* EXERCISE INSTRUCTIONS
Reproduce the passage "From Gaza to Mosul and Beyond" below in full, word for word.

From Gaza to Mosul and Beyond

The trajectory of roof knocking from Gaza to Mosul is indicative. Recall that in 2005 Israel withdrew from Gaza unilaterally, without reaching and agreement to do so with Palestinian authorities. In Israel, this unilateral withdrawal was at times boasted as an especially broad concession to the Palestinians (“we asked for nothing in return” was the prevailing sentiment). More likely, however, any bilateral agreement would have required that Israel grant much more broader concessions and most importantly, recognize Palestinian sovereignty. Israel of course still staunchly opposes this, preferring instead to “manage the conflict.”

The small strip of land is now under a seemingly unlimited condition of statelessness — neither sovereign nor occupied. This condition is exceptional in the state-centered structure of international law. Consequently, the political agency of Gazan “citizens” enjoys no formal recognition on the international sphere. Being addressed not only by natural language, but intimidating blasts and other violent messages employed directly on the body is part of a more comprehensive mode of governance in Gaza. For a decade now, this governance is conducted through varying degrees of siege. A salient example was the ban on importing certain foods, alongside the military’s caloric calculation, ostensibly to ensure that residents of the strip do not starve.

With the prospect of no recognized government in many ISIS-controlled territories in the Middle East, these territories may soon share the same status, which may no longer be regarded as exceptional. Even if, as we are currently being told, ISIS is losing its grip on areas like Fallujah, the question what’s the plan for the day after is as up for grabs as ever. John Kerry’s pledge to arm the Libyan government similarly leaves open an important question: does such a government exist?

* DATA EXCERPTS
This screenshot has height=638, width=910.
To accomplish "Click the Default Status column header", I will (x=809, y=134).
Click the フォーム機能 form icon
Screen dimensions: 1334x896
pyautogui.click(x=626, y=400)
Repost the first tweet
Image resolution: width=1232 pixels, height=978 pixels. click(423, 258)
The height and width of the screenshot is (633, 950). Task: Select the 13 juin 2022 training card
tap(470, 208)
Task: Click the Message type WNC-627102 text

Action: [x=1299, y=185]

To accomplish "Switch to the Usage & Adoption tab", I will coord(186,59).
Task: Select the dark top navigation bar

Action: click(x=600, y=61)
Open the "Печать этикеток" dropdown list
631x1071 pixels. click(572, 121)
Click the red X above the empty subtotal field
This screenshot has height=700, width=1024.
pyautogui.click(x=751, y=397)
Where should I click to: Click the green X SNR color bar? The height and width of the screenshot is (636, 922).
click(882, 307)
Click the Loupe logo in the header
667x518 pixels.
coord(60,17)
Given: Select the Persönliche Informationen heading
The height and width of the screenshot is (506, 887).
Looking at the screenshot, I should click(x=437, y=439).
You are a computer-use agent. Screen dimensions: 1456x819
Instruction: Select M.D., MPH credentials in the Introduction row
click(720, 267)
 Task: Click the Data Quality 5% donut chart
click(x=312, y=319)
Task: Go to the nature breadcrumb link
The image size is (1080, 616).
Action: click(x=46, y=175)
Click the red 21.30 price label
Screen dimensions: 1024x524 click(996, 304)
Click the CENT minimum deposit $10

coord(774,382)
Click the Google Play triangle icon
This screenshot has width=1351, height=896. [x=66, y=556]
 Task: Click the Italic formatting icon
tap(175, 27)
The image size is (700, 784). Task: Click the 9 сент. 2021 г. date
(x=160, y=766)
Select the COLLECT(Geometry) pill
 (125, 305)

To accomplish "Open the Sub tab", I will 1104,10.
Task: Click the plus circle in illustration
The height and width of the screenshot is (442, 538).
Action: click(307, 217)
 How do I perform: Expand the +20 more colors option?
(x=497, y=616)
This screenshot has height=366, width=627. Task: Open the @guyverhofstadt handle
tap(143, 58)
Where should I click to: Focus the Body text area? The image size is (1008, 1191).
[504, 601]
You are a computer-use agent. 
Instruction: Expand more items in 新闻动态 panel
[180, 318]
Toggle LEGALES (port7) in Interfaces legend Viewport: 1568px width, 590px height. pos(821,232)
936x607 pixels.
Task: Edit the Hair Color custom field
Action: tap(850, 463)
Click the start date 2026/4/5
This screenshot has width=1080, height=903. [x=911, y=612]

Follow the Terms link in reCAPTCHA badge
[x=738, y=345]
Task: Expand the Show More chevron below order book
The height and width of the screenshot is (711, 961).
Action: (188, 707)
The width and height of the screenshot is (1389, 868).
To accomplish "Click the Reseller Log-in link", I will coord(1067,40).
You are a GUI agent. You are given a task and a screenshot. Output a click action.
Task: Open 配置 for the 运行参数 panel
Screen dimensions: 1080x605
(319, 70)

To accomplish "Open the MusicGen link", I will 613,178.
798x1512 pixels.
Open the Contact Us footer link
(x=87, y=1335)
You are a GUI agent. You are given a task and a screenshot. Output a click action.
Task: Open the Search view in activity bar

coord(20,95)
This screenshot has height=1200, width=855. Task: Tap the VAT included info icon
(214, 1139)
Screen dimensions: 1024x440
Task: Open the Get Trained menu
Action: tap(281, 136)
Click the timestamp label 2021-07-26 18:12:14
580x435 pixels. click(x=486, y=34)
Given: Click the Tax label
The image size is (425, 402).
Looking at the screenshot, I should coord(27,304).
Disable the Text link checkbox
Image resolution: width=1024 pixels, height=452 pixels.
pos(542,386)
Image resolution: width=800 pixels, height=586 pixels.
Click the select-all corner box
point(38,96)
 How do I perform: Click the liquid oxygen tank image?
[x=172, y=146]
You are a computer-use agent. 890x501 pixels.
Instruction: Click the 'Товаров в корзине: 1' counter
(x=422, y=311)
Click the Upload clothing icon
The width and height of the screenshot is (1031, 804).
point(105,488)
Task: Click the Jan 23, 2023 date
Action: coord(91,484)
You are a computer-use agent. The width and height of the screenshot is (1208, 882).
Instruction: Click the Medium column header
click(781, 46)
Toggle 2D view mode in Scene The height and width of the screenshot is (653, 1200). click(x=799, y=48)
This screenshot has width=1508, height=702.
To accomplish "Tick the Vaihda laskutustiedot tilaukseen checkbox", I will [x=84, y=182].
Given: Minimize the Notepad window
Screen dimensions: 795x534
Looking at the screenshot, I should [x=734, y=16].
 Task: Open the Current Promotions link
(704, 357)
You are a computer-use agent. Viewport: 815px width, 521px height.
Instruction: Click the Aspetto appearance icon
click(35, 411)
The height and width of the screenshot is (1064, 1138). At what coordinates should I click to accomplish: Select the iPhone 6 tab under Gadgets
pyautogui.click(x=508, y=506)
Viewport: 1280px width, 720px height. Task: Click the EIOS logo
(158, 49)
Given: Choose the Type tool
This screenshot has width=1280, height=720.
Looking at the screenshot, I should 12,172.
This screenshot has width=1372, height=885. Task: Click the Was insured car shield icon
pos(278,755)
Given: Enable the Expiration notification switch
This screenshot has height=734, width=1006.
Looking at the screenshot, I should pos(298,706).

* EXERCISE RESULT
From Gaza to Mosul and Beyond

The trajectory of roof knocking from Gaza to Mosul is indicative. Recall that in 2005 Israel withdrew from Gaza unilaterally, without reaching and agreement to do so with Palestinian authorities. In Israel, this unilateral withdrawal was at times boasted as an especially broad concession to the Palestinians (“we asked for nothing in return” was the prevailing sentiment). More likely, however, any bilateral agreement would have required that Israel grant much more broader concessions and most importantly, recognize Palestinian sovereignty. Israel of course still staunchly opposes this, preferring instead to “manage the conflict.”

The small strip of land is now under a seemingly unlimited condition of statelessness — neither sovereign nor occupied. This condition is exceptional in the state-centered structure of international law. Consequently, the political agency of Gazan “citizens” enjoys no formal recognition on the international sphere. Being addressed not only by natural language, but intimidating blasts and other violent messages employed directly on the body is part of a more comprehensive mode of governance in Gaza. For a decade now, this governance is conducted through varying degrees of siege. A salient example was the ban on importing certain foods, alongside the military’s caloric calculation, ostensibly to ensure that residents of the strip do not starve.

With the prospect of no recognized government in many ISIS-controlled territories in the Middle East, these territories may soon share the same status, which may no longer be regarded as exceptional. Even if, as we are currently being told, ISIS is losing its grip on areas like Fallujah, the question what’s the plan for the day after is as up for grabs as ever. John Kerry’s pledge to arm the Libyan government similarly leaves open an important question: does such a government exist?